### [Work required]
Look through the data below and output, unchanged, every line from the one holding "Open the Home icon in sidebar" through the one holding "Where should I", inclusive. Skip the pictures.

### [Given records]
════
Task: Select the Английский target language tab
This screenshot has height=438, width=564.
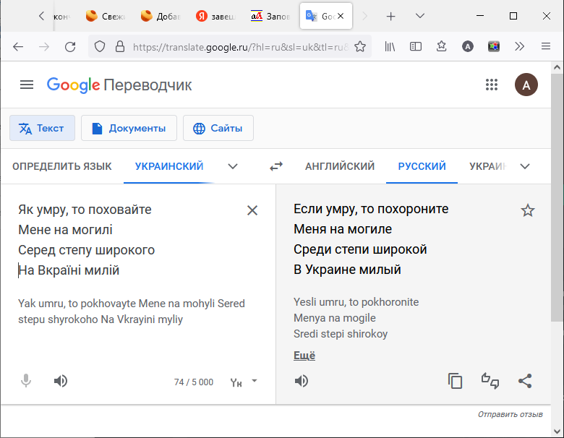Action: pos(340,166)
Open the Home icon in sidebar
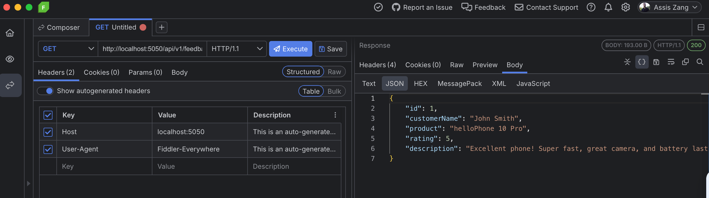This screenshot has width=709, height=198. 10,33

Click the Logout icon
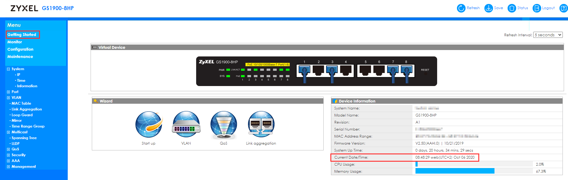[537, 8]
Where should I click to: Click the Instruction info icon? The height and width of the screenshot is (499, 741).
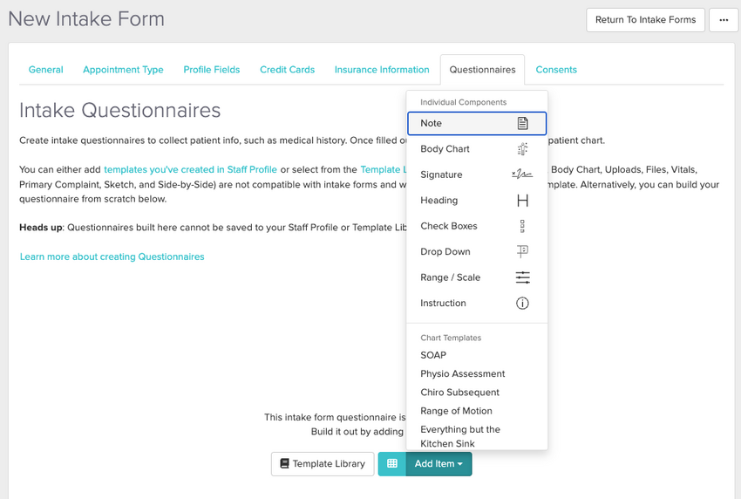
════
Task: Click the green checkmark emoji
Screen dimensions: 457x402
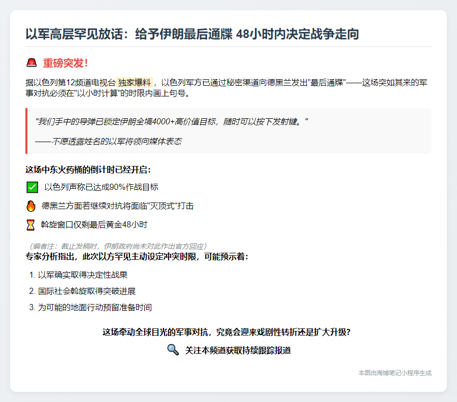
════
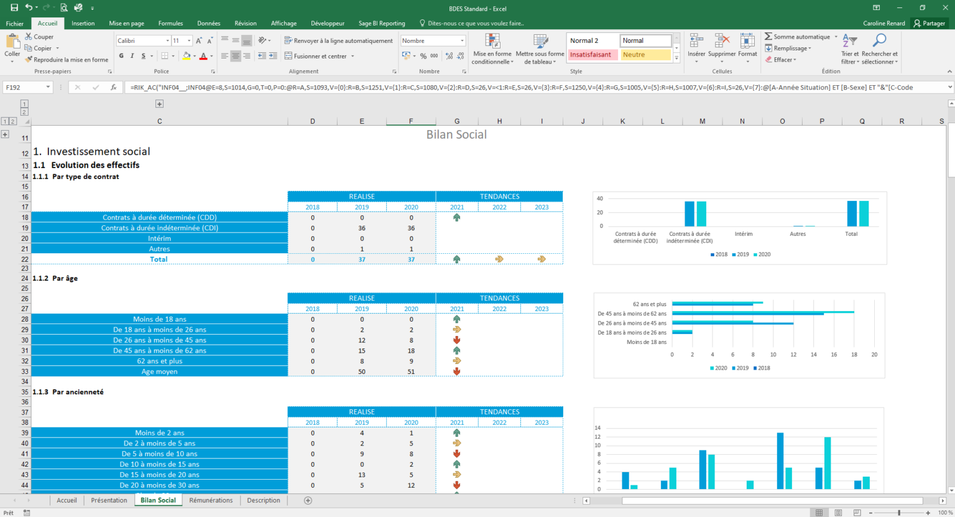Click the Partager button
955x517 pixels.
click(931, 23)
════
### [Written solution]
Open the Home icon in sidebar
This screenshot has width=709, height=198. 10,33

Click the Logout icon
[537, 8]
Where should I click to: Click the Instruction info icon? The height and width of the screenshot is (499, 741).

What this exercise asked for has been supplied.